What I find fascinating about a found object like this charm is it focuses my attention completely on something unexpected for quite a while. For several minutes I examine it, clean it, turn it around with my fingers. I wonder how it got to this particular place and time. I wonder what it will bring to me, and what I will bring to it.
Does the object have significance? Some cultures use jade elephant charms to bring good fortune to the wearer. A quick web search says that a jade elephant is used in Feng Sui to strengthen the influence of that room’s section. A symbol of an animal can bring with it all the power of that live animal. We have (somewhat) changed our treatment of elephants in recent years. We know elephants have strong family ties, lifelong memories, and feel emotions as we do. You need only read the biographies of the elephants at the The Elephant Sanctuary in Tennessee to feel connected.

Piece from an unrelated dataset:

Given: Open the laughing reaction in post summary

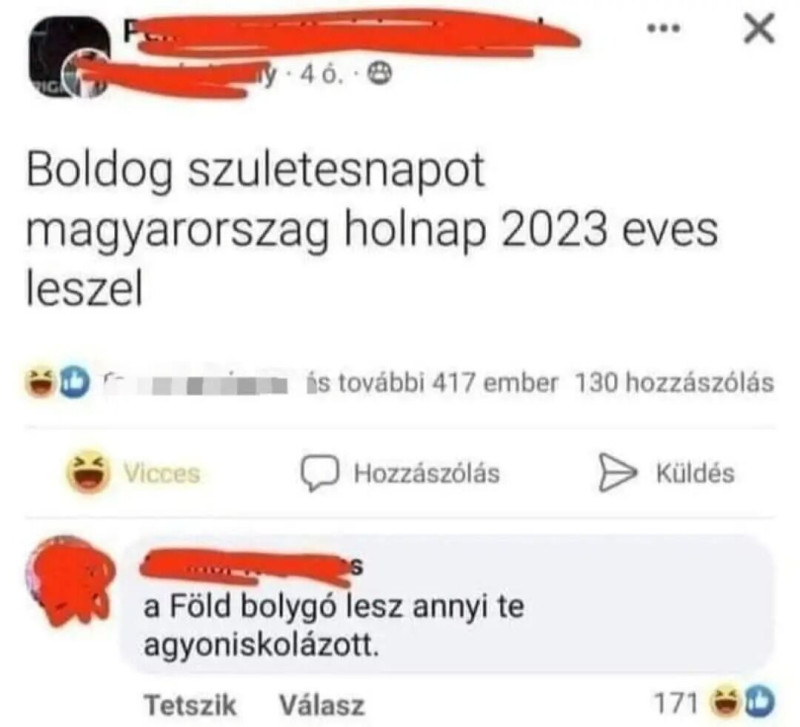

I believe the charm has whatever significance I give it. I believe at some point someone wore this charm, and they believed it had significance, too. I believe that person was not from a Western culture, so I am now connected to her or him through this charm. I believe they valued the jade stone it was carved from. I believe this charm has connected me to the original wearer and reminds me again how we are all connected to everything.
Saturday I received a text from a friend showing me a picture of his new son. Baby was, of course, adorable with that “Where the heck… What the heck…” look on his face common to newborns.
This friend has a lovely family with a wife, step-daughter, and two sons. This is not at all my idea of him! My idea of him is stuck from over twenty years ago. In my head he is still the person I would call a “rake.” Some admiration, some judgment. Sticky identity. Hmmm.
But enough about him. What does this have to do with me?
This is actually a good question.
What does it say about me, my identity, that keeps him stuck? What is my identity that holds him in his? When I say “his” I mean my idea of him. Probably not his own idea of himself or anyone else’s idea of him.
If you want to drive to Denver, you need to know where you’re starting from to plan your route accurately. If you think you might be lost, you need to stop and find some reference points.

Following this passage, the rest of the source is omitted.